## DATASET EXTRACT
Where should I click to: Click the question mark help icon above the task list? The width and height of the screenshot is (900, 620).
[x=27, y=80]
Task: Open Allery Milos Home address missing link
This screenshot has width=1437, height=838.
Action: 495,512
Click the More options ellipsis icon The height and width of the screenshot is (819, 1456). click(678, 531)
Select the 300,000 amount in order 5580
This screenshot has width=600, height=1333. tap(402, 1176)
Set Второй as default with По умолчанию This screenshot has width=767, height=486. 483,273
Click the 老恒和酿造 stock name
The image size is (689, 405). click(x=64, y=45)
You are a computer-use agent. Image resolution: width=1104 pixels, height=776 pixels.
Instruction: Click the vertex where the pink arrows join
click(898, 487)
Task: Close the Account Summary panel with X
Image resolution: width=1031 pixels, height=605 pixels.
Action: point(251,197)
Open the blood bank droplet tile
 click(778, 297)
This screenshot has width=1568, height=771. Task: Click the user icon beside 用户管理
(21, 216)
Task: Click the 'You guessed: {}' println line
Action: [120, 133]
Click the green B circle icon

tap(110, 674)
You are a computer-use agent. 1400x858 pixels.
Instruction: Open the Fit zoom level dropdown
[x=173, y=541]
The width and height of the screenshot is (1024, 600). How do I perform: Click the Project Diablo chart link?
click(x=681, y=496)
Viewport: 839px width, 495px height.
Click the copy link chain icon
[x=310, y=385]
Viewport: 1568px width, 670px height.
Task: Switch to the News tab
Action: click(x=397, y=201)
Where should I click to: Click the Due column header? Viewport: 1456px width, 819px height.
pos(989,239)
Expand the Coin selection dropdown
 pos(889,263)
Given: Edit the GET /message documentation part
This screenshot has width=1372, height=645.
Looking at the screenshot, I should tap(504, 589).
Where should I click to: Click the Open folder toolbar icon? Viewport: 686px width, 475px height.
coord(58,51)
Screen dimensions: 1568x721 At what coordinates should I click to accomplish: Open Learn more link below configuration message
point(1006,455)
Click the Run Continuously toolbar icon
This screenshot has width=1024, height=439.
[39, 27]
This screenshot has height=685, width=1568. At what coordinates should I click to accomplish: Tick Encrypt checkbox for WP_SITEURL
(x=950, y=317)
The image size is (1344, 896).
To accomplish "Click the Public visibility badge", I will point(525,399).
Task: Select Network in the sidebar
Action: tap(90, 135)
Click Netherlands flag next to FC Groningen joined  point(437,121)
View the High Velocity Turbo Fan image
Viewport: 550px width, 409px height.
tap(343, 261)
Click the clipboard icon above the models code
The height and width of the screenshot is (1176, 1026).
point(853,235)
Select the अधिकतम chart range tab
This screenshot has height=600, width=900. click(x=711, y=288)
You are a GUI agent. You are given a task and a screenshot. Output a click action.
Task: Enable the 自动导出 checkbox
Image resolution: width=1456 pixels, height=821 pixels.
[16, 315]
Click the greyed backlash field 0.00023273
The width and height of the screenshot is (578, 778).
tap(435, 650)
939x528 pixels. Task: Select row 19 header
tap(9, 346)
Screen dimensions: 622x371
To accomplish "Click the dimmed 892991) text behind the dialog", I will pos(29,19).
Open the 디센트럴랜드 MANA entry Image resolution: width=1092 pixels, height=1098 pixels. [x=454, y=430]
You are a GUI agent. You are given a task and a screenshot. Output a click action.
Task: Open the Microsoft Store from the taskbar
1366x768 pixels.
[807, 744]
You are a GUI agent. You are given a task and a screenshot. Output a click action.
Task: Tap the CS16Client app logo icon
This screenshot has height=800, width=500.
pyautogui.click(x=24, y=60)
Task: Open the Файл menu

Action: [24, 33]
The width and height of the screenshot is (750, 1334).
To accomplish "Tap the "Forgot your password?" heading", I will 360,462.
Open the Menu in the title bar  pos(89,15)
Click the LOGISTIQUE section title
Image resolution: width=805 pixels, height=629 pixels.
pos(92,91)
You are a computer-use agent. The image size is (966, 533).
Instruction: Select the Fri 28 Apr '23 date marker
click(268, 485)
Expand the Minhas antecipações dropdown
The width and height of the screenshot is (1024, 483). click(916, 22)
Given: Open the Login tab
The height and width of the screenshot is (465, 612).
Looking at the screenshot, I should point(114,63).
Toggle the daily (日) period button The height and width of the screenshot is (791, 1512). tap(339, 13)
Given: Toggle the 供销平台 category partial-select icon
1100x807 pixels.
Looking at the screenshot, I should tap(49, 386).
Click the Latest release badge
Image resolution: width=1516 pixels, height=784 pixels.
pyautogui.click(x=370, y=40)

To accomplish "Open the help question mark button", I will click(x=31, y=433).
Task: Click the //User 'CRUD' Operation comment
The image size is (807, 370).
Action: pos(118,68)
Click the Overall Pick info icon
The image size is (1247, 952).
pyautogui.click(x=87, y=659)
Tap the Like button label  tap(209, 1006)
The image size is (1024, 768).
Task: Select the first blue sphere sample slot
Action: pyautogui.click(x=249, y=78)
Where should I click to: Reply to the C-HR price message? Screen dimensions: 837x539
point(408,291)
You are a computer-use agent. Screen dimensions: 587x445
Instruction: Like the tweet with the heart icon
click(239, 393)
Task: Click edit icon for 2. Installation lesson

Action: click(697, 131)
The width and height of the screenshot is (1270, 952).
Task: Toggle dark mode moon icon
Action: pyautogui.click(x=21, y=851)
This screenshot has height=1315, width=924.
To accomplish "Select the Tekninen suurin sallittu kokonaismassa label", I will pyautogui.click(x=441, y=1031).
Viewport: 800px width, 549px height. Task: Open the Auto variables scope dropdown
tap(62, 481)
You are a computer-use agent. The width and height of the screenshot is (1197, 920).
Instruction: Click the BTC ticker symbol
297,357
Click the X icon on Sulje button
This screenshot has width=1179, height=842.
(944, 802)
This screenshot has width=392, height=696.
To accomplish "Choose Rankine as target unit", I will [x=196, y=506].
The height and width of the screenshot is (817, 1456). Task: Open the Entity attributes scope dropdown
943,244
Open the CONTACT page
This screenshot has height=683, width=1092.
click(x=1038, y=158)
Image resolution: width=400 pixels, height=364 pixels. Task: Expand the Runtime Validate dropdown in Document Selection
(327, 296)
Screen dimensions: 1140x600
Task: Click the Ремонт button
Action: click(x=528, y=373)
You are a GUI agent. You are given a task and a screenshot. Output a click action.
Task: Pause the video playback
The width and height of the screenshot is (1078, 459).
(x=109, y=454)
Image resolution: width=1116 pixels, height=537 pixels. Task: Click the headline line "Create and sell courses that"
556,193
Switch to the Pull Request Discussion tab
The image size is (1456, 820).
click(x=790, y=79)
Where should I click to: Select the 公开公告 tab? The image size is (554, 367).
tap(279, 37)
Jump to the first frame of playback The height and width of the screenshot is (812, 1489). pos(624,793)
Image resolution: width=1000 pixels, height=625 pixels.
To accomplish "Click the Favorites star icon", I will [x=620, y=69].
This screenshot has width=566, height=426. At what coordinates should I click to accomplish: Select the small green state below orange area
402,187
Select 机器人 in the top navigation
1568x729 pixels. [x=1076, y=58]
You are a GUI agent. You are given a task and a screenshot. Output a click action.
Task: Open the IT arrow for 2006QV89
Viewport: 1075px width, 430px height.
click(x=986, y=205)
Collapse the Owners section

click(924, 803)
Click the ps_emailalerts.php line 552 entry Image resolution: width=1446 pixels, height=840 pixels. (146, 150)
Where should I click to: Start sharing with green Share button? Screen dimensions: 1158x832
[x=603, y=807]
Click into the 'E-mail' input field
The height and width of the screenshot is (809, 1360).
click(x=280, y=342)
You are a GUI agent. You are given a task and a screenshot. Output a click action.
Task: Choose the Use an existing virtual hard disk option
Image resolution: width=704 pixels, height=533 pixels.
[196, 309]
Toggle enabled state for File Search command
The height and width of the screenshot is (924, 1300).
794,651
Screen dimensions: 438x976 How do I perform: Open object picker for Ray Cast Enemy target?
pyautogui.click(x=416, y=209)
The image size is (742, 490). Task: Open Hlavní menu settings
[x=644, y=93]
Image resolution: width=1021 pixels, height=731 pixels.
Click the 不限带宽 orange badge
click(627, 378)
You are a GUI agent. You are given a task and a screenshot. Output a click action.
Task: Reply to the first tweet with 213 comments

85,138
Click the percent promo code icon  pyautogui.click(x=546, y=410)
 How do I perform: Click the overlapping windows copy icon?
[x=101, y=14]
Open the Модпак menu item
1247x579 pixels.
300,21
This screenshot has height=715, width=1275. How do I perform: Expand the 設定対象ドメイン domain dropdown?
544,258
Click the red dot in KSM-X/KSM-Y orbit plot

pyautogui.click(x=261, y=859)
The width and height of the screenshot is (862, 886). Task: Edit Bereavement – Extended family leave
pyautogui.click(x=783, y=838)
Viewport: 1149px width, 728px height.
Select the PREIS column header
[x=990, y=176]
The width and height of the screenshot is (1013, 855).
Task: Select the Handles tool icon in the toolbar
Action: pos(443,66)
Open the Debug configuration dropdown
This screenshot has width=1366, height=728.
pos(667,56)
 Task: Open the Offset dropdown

## DESCRIPTION OF THE TASK
Take the lines above from the one containing "Screen dimensions: 438x976" to the one containing "Image resolution: width=1021" and retype them exactly, both ends included, with nothing added.

## ANSWER
Screen dimensions: 438x976 How do I perform: Open object picker for Ray Cast Enemy target?
pyautogui.click(x=416, y=209)
The image size is (742, 490). Task: Open Hlavní menu settings
[x=644, y=93]
Image resolution: width=1021 pixels, height=731 pixels.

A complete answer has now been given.